:: EXTRACT ::
++++

At least three generations of women in my family were devout Christians; yet they deeply believed in Superstition as if it were a cult religion! Warding off the Evil Eye (called char atchk in Armenian) was a serious matter growing up in my home.
The Evil Eye was thought to be a curse from people who may or may not have known they possessed the power. It was triggered mostly by admiration, envy, or malicious jealousy. It could have been brought on through comments such as, “What a cute baby”, or “Your daughter is so smart”, or “I wish I could have a new car like yours”.
PREVENTION AND ANTIDOTES
It is the prevention and antidotes that I recall with humor, fondness, rolling eyes, and a fear of “what if they were right?”. A small glass bead was essential to warding off the Evil Eye and was a must have for all babies, brides, and glove boxes in new cars, to name a few.
Many new grandmothers celebrate the birth of grandchildren by showering them with gifts, money, and anything they need. Naturally my mother did the same, minus the baby shower which was strictly forbidden and considered bad luck – but that’s a different superstition for another time. First and foremost, my mother presented a tiny safety pin with a small blue bead and cross she pinned on me as an infant and advised me to always pin this to my children’s onesies. Candidly, I wasn’t very pleased and was mortified to tell my day care providers why my babies wore a strange pin on their onesies. Let’s face it, it defies all common sense and safety protocols. And of course, my mother happened to have a spare in case I let it slip through the laundry. As you may imagine, this was quite a burden for a new mother!

++++

:: DATASET SECTION ::

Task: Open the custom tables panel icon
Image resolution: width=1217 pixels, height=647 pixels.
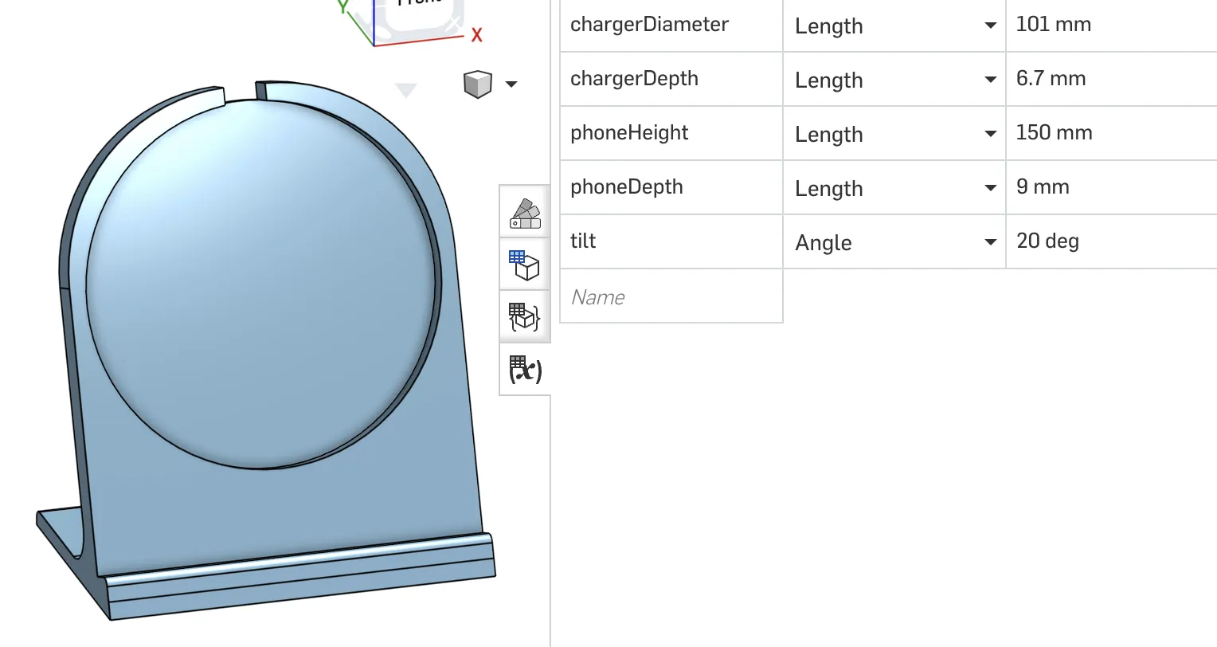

++++

:: WHAT TO DO ::
(1) Write out the part of the passage on the Evil Eye that opens with the words containing "At least three" and closes with "name a few.".
(2) List the example comments that the passage on the Evil Eye gives as things that could bring on the curse.
(3) Translate this sentence from the passage on the Evil Eye into Spanish: "Let’s face it, it defies all common sense and safety protocols."
The listing that comes after the passage on the Evil Eye is separate material and has nothing to do with it.

:: OUTPUTS BY TASK ::
(1)
At least three generations of women in my family were devout Christians; yet they deeply believed in Superstition as if it were a cult religion! Warding off the Evil Eye (called char atchk in Armenian) was a serious matter growing up in my home.
The Evil Eye was thought to be a curse from people who may or may not have known they possessed the power. It was triggered mostly by admiration, envy, or malicious jealousy. It could have been brought on through comments such as, “What a cute baby”, or “Your daughter is so smart”, or “I wish I could have a new car like yours”.
PREVENTION AND ANTIDOTES
It is the prevention and antidotes that I recall with humor, fondness, rolling eyes, and a fear of “what if they were right?”. A small glass bead was essential to warding off the Evil Eye and was a must have for all babies, brides, and glove boxes in new cars, to name a few.

(2)
“What a cute baby”
“Your daughter is so smart”
“I wish I could have a new car like yours”

(3) Seamos realistas: desafía todo sentido común y todos los protocolos de seguridad.